WHAT THE TASK REQUIRES: Which lines run from the one containing "02 46 18 162 (240, 58)" to the end of the entries below? Retype exactly those, both ends included.

Stored records:
******

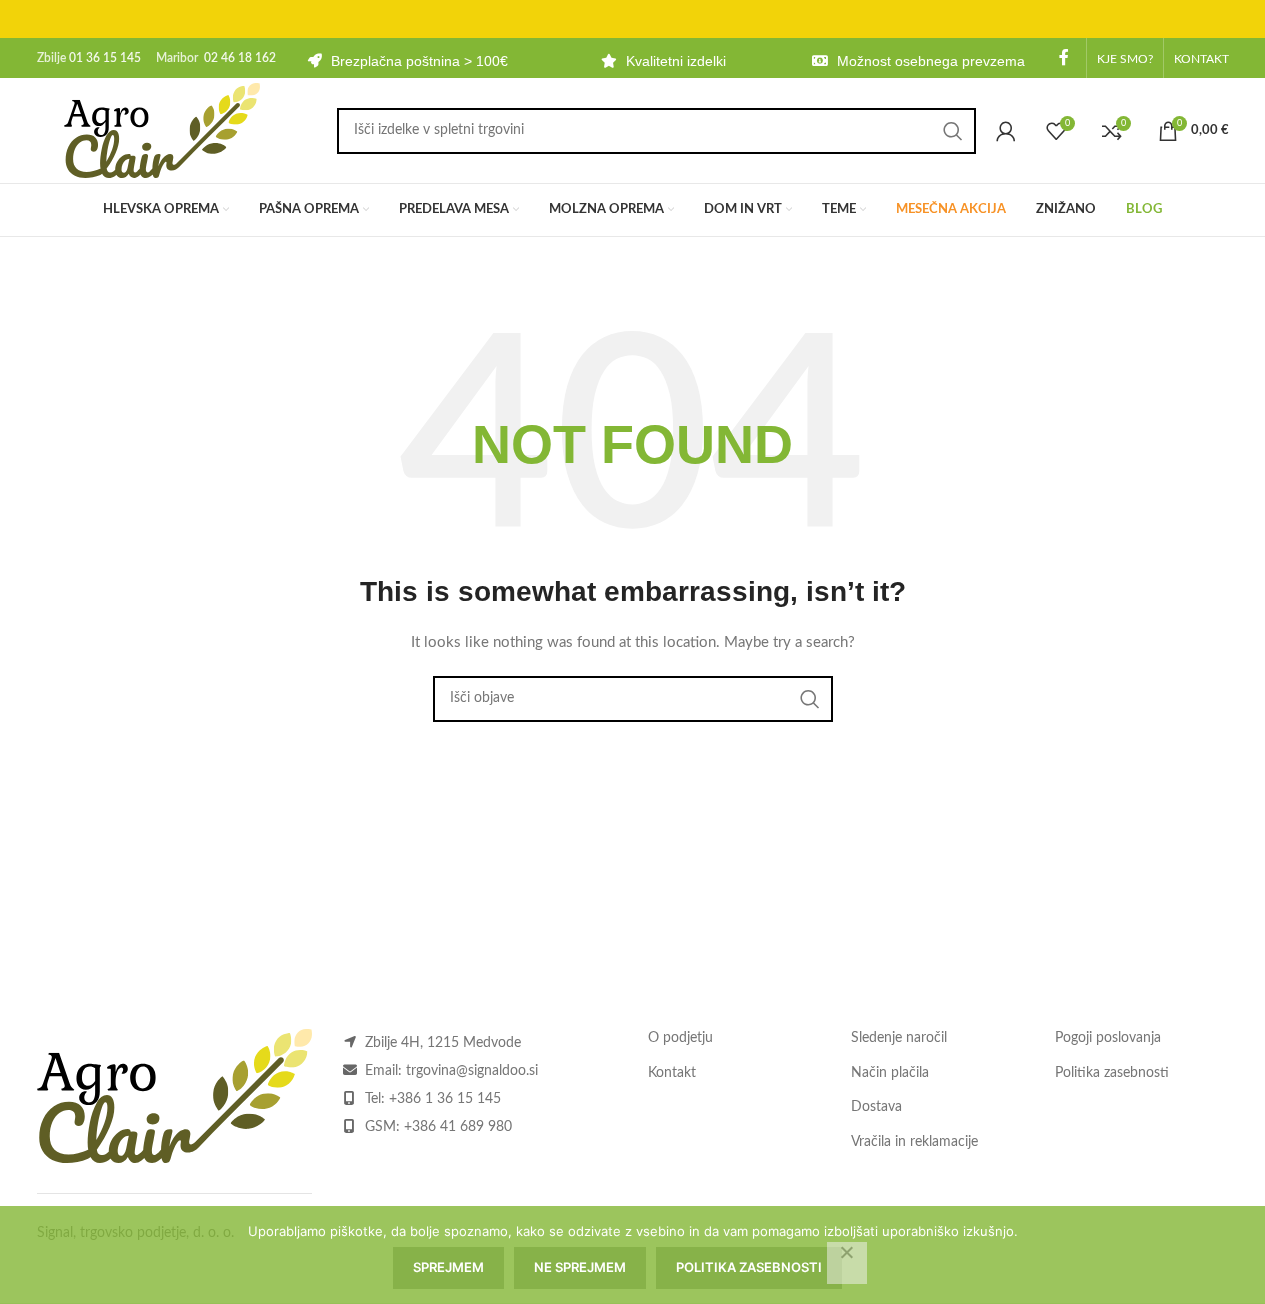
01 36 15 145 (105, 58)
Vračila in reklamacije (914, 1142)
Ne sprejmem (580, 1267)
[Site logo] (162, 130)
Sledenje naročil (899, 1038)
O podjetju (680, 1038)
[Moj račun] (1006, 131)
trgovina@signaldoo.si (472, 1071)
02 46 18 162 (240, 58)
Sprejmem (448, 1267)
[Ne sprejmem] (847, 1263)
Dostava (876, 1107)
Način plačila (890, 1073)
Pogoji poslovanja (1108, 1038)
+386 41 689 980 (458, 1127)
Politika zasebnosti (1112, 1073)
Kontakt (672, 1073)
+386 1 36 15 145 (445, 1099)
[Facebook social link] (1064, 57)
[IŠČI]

******

OUTPUT FOR THIS EXERCISE:
02 46 18 162 (240, 58)
Sprejmem (448, 1267)
[Ne sprejmem] (847, 1263)
Dostava (876, 1107)
Način plačila (890, 1073)
Pogoji poslovanja (1108, 1038)
+386 41 689 980 (458, 1127)
Politika zasebnosti (1112, 1073)
Kontakt (672, 1073)
+386 1 36 15 145 (445, 1099)
[Facebook social link] (1064, 57)
[IŠČI]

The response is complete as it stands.